CHALLENGES
A – In the home loan excerpt, list the bulleted items that appear under the heading "4.1. Repayment."
B – Carry the home loan excerpt forward past its final line.
----- PAGE EXCERPT
4. Refunds and Guarantees

  • 4.1. Repayment
    • The loan amount
    • The interest rate
    • The financing term

    In principle, repayment starts as from the grant of the home loan. However, most lending institutions allow the borrower to start repaying after a period of use to be agreed upon this is the deferred capital repayment.

    Thus, if you have purchased a dwelling for which the construction or renovation is not yet completed and you are still paying rent for your current accommodation, you refund only the interests due over that period until you move house. The “normal” monthly payments are only paid as from the time you move house.

    Take one third (33%) of your permanent income as a benchmark to make a good decision on the part of your budget to be allocated to monthly repayments of your home loan.

    Do you wish to ensure that your budget is balanced? Maintain a suitable standard of living, taking into account your permanent income and your fixed expenses.

    Example of calculating disposable income and repayment capacity

    The repayment capacity recommended in this example is:

    Monthly disposable income (5 756.00 €) x 33 % (i.e. one third of your income)
    = 1,899.69 €
    Net monthly income of husband (after taxes)
----------
----- DATASET CONTENT
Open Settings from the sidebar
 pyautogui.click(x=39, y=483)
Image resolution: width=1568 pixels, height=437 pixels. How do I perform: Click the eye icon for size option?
----------
EXPECTED ANSWERS
A –
- The loan amount
- The interest rate
- The financing term

B –
    Net monthly income of the wife (after taxes)
    + Family allowances
    + Other fixed income (after taxes)
    3,000.00 €
    3,000.00 €
    185.60 €
    0 €
    TOTAL INCOME 6,185.60 €
    - Current monthly expenses (current loans, insurance premium…) 429.00 €
    NET MONTHLY DISPOSABLE INCOME 5,756.60 €

    This difference must not exceed +/- a third (1/3) of the monthly disposable income to ensure a decent standard of living.

  • 4.2. Garanties

    The grant of a home loan is subject to certain basic conditions as well as guarantees required by the lending institution.

    • The lending institution requires a personal contribution from the borrower (10 to 25% of the total cost) based on his personal situation and his repayment capacity. Generally, the bank is not willing to finance, for instance, costs which do not add to the property’s value, such as the insurance premium, mortgage fees, etc.
    • In some cases (if the borrower’s repayment capacity is largely secure and the risk of default is limited), it is possible for the lending institution to finance the total cost of the loan.
    • Thanks to the mortgage, the property is itself pledged to the lending institution, which reserves the right to offer the property for sale if the debtor no longer has the capacity to repay his loan. However, this is an extreme measure, only applied if there is no other solution.
    • The lending institution generally also requires an outstanding balance insurance, which covers the balance to be repaid in the event of the borrower’s premature death.
    • The lending institution requires the subscription to a fire insurance (generally free of charge) during the property’s construction period
    • Other guarantees that may be considered are as follows:
      • Assignment of salary
      • Mortgage on another property
      • Pledging of an investment portfolio account
      • Bank guarantee
      • Pledge of a life-insurance policy
      • Guarantee from another bank or endorsement of a third party
      • etc.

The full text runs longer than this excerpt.